[[ EXCERPTED RECORDS open ]]
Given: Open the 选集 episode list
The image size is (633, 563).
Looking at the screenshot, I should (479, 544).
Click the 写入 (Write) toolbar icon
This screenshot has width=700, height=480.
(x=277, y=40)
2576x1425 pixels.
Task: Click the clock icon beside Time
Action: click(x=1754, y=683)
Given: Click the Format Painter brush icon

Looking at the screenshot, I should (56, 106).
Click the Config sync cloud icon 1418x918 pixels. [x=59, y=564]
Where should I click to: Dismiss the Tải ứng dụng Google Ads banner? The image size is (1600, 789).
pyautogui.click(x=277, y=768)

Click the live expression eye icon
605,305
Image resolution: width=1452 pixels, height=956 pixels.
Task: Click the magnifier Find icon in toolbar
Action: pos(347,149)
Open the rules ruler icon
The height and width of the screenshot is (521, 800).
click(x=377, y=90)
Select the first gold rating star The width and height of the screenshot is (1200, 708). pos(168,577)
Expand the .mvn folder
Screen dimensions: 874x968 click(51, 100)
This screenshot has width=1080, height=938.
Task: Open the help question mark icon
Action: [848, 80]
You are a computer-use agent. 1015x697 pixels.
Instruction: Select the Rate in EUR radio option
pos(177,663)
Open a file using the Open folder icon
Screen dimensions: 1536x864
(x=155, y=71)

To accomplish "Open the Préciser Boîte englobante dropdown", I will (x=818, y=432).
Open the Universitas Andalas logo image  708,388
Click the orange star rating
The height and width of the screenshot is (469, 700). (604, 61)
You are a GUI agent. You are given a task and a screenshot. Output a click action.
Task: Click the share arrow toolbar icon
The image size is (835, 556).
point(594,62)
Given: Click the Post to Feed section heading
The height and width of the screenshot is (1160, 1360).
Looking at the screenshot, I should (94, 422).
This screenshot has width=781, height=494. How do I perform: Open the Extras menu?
[[ EXCERPTED RECORDS closed ]]
ACTION ITEM
Go through the entries above, and wherever a line holds the word "agent", copy that line.

RESULT OF THIS TASK
You are a computer-use agent. 1015x697 pixels.
You are a GUI agent. You are given a task and a screenshot. Output a click action.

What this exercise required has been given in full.